* _BRANO PROPOSTO_:
↓

Oltre a fomentare la coesione della classe, vogliamo anche contribuire, al livello del contesto sociale più ampio, a scoraggiare stereotipi riduttivi riguardo all'immigrazione. Invitiamo alunni e alunne migranti a essere protagonisti di un'azione collettiva della loro classe per fare due cose: allargare attraverso internet il dominio della discussione tra colleghi come metodo di apprendimento, e lanciare una campagna per l'innovazione nell'insegnamento della scienza. È importante osservare che, in linea con lo spirito di questo progetto, non presenteremo una "dottrina ufficiale" di KEY 1.0 sui fenomeni migratori o su qualsiasi altro tema, né agli alunni né a professori e professoresse, tanto meno esigeremo che concordino con noi come condizione su alcun tema specifico come condizione necessaria per partecipare. Al contrario, desideriamo una collaborazione tra persone con diverse visioni del mondo. Oltre all'opinione di chi scrive e di SOS racismo su un qualsiasi processo sociale, ne esistono certamente molte altre ugualmente compatibili con lo spirito critico. Ma a prescindere da questa considerazione, presentare un qualsiasi concetto, anche il piì giusto, come una verità da apprendere senza questionare, sarebbe assolutamente incompatibile con il tipo di insegnamento che vogliamo incoraggiare.

La filosofia di fondo di KEY 1.0, valorizza il dialogo tra le persone con opinioni diverse, ma valorizza anche un atteggiamento fermo e chiaro e il coraggio di prendere una posizione. KEY 1.0 è un progetto di SOS racismo, che afferma il principio che la libertà di movimento dovrebbe essere riconosciuta di fatto come un fondamentale diritto umano. Chi scrive queste righe, pensa che una società con più spirito critico accettava questo diritto molto più facilmente di quanto non lo sia oggi giorno, ed è questa la posizione che difenderà in questo testo.

↑

* _DATI REGISTRATI_:
↓

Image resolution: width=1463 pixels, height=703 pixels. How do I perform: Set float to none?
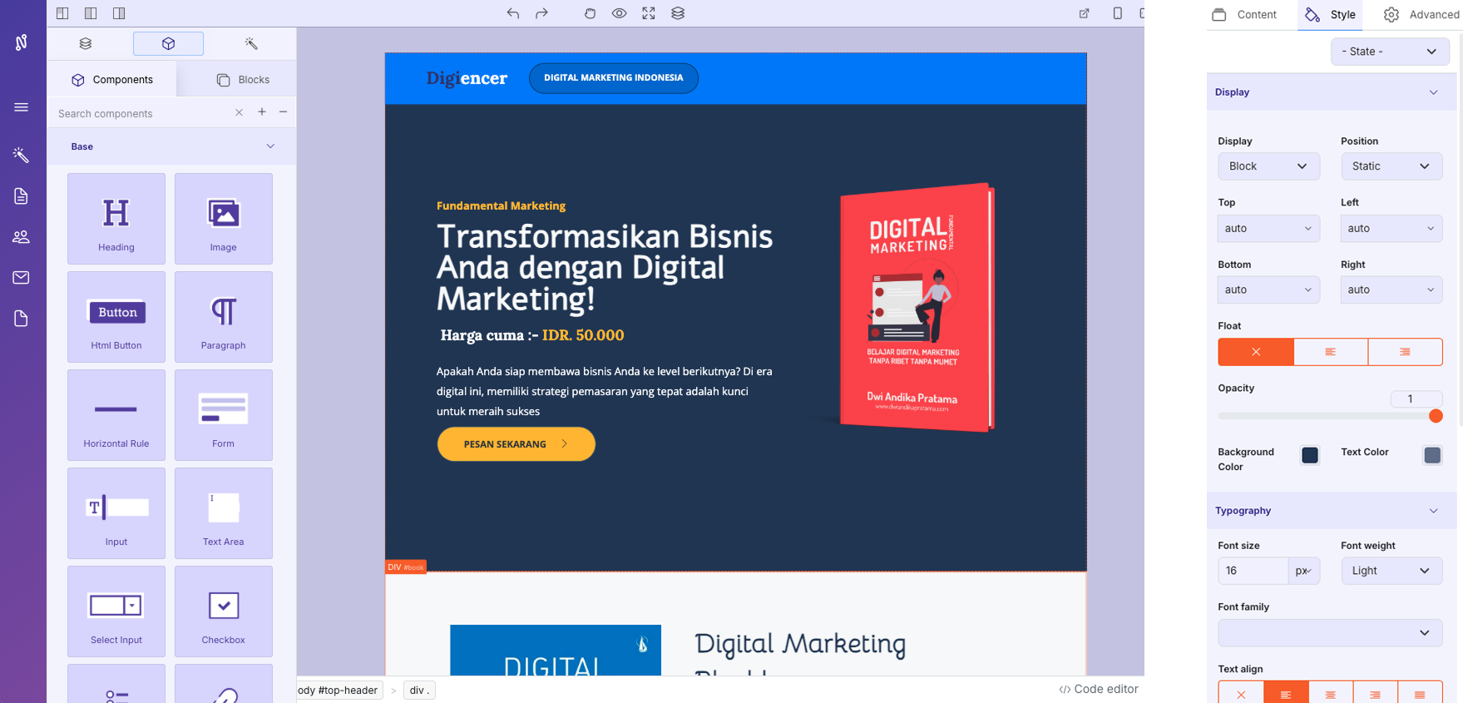click(1255, 352)
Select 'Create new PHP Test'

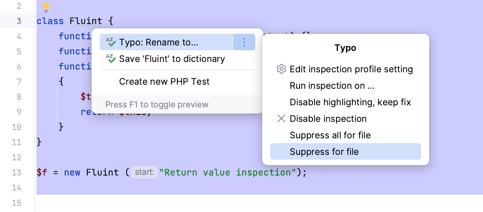(164, 82)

↑

* _CONSEGNA_: Modifica il passo del brano proposto compreso tra "La filosofia di" e "in questo testo.", estremi inclusi, sostituendo "dialogo" con "confronto".

* _SOLUZIONE_:
La filosofia di fondo di KEY 1.0, valorizza il confronto tra le persone con opinioni diverse, ma valorizza anche un atteggiamento fermo e chiaro e il coraggio di prendere una posizione. KEY 1.0 è un progetto di SOS racismo, che afferma il principio che la libertà di movimento dovrebbe essere riconosciuta di fatto come un fondamentale diritto umano. Chi scrive queste righe, pensa che una società con più spirito critico accettava questo diritto molto più facilmente di quanto non lo sia oggi giorno, ed è questa la posizione che difenderà in questo testo.